_WRITTEN PROBLEM_
Please reproduce the records from their first line through the line that contains "Action: (x=21, y=117)", including both ends.

A block of data:
==================================================

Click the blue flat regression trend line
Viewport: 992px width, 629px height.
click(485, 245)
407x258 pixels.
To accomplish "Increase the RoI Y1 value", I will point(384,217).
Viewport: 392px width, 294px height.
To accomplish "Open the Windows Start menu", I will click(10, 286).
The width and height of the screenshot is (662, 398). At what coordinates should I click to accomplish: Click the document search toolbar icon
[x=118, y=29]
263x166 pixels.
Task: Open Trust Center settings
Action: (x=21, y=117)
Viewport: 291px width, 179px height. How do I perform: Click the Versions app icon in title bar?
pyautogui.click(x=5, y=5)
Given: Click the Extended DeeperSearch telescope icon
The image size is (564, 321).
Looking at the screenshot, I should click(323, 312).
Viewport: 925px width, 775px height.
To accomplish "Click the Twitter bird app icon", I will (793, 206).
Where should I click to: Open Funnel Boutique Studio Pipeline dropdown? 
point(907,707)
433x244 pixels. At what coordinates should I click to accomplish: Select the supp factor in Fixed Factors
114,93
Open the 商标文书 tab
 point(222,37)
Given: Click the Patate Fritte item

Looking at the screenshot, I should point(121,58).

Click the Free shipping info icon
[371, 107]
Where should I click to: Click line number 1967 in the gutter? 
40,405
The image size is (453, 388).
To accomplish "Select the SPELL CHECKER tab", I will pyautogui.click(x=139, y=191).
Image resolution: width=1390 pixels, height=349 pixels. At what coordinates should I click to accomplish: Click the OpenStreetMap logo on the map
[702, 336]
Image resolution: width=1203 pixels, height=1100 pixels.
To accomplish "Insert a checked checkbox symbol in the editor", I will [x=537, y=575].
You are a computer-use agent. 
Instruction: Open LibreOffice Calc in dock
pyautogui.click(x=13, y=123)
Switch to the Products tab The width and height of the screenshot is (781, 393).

==================================================

_RESPONSE TO THE TASK_
Click the blue flat regression trend line
Viewport: 992px width, 629px height.
click(485, 245)
407x258 pixels.
To accomplish "Increase the RoI Y1 value", I will point(384,217).
Viewport: 392px width, 294px height.
To accomplish "Open the Windows Start menu", I will click(10, 286).
The width and height of the screenshot is (662, 398). At what coordinates should I click to accomplish: Click the document search toolbar icon
[x=118, y=29]
263x166 pixels.
Task: Open Trust Center settings
Action: (x=21, y=117)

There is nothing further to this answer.